Good morning,
We are using Oracle Database 11.2.0.3 running on Oracle Linux in production and 11.2.0.4 in development
We have a data warehouse that has been running in production for approximately a year. We are using partition exchange extensively and it has been on the whole very reliable.
Then a few weeks ago we have had an ETL failure which stopped the ETL logic part way through the preparation activities for partition exchange, i.e., the data had been prepared and staged into our exchange table and the primary key recreated in 'disable validate' mode and all the bitmap join indexes rebuilt after previously being marked unusable prior to data staging. But the outage occurred just before the next step to do partition exchange.
The team restarted the job as this would normally just reload the data into to the exchange table but it failed with:
SQL Error: ORA-14098: index mismatch for tables in ALTER TABLE EXCHANGE PARTITION
14098. 00000 - "index mismatch for tables in ALTER TABLE EXCHANGE PARTITION"
*Cause: The two tables specified in the EXCHANGE have indexes which are
not equivalent
*Action: Ensure that the indexes for the two tables have indexes which
follow this rule
For every non partitioned index for the non partitioned table,
there has to be an identical LOCAL index on the partitioned
table and vice versa. By identical, the column position, type
and size have to be the same.
Our partition exchange syntax is as follows:
alter table [schema].[exchange table]
exchange partition [partition] with table [schema].[partitioned table]
including indexes
without validation
update global indexes;
A pretty standard error when indexes are not in alignment between the two tables and usually a 2 min fix. However, our indexes are valid and the constraints are as they should be - everything looks ok.

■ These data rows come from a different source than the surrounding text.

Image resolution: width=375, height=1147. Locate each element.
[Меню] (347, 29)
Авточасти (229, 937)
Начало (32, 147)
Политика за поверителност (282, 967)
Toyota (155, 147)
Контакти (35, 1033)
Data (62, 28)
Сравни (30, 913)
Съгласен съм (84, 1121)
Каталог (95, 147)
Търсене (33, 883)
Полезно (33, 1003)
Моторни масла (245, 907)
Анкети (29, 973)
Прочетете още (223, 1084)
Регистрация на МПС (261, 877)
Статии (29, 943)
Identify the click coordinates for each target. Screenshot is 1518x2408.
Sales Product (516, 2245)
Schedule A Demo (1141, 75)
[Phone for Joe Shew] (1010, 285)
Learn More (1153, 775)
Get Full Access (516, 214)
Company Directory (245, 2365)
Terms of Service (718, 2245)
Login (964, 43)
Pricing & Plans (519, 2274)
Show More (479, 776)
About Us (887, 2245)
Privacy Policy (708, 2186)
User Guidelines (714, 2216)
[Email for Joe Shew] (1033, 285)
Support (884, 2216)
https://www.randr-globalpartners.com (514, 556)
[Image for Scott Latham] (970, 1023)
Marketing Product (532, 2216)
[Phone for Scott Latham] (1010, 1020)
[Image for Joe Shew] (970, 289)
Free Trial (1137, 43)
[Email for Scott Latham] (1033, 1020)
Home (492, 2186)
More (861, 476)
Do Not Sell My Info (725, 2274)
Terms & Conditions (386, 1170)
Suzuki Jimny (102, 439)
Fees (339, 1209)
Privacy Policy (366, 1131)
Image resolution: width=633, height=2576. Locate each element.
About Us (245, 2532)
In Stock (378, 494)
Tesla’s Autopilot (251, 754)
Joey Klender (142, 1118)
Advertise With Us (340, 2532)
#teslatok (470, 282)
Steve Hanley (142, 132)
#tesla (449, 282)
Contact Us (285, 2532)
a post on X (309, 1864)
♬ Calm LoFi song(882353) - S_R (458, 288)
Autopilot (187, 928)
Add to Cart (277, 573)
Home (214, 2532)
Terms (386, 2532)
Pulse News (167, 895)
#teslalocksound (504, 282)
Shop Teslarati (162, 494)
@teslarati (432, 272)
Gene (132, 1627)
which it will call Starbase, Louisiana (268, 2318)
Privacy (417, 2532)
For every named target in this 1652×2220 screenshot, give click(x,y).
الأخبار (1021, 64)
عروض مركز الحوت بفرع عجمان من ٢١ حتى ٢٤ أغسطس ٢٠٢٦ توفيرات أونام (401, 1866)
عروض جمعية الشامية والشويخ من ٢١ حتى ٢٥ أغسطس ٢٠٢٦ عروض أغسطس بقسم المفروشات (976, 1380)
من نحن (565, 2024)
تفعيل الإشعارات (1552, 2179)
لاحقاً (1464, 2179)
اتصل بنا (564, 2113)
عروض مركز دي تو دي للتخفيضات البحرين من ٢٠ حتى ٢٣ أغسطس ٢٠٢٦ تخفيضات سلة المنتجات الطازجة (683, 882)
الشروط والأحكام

Manually, we can get an alternative version of the exchange partition syntax to work fine - this very strange - either the structure of the exchange and partitioned table are in alignment or they are not!
alter table [schema].[exchange table]
exchange partition [partition] with table [schema].[partitioned table]
excluding indexes
without validation
update global indexes;
which we can then finish off the equivalent of the ETL job by rebuilding the index partitions and the global primary key index in the target table.
Why would the SQL using "including indexes" fail, but the SQL using "excluding indexes" succeed?
Following on from using "excluding indexes" we thought something may have not been synchronised properly in the dictionary and then repeated the partition exchange process again from the beginning - stage, validate, rebuild indexes/PK constraint etc and the original syntax consistently fails to work. No matter how many times I repeat the process "include indexes" fails and "exclude indexes" succeeds. No other table in our prod environment is affected - they all use the same approach to partition exchange.
We even have a two schemas with identical copies of the table structures - as we always load into one whilst reporting against another, using synonyms to redirect the report queries. So, identical code runs against both schemas. The code still works using "including indexes" against the other schema copy.
I have not tried dropping all the local indexes and rebuilding them completely as I wanted to understand what has gone wrong first in case it is a known issue that could affect any of our partitioned tables at any time we have another ETL failure or outage.
I have not considered modifying the code to use "excluding indexes" followed by a index rebuild as I want some evidence first about the cause. if I change the syntax for one table, then logic means I should modify the ETL for every partitioned table to follow the same approach. Anyway, the syntax we have been using has worked for 14 months without issue and now only affects one table following an failure.
I have reproduced the issue by failing the ETL at the same point in our DEV environment (which has been patched to 11.2.0.4), but if I create a standalone test case schema using the DDL from the dictionary to recreate the affected tables then I cannot reproduce the issues - "including indexes" works fine!
This is very strange - does anyone have any ideas?
cheers,
John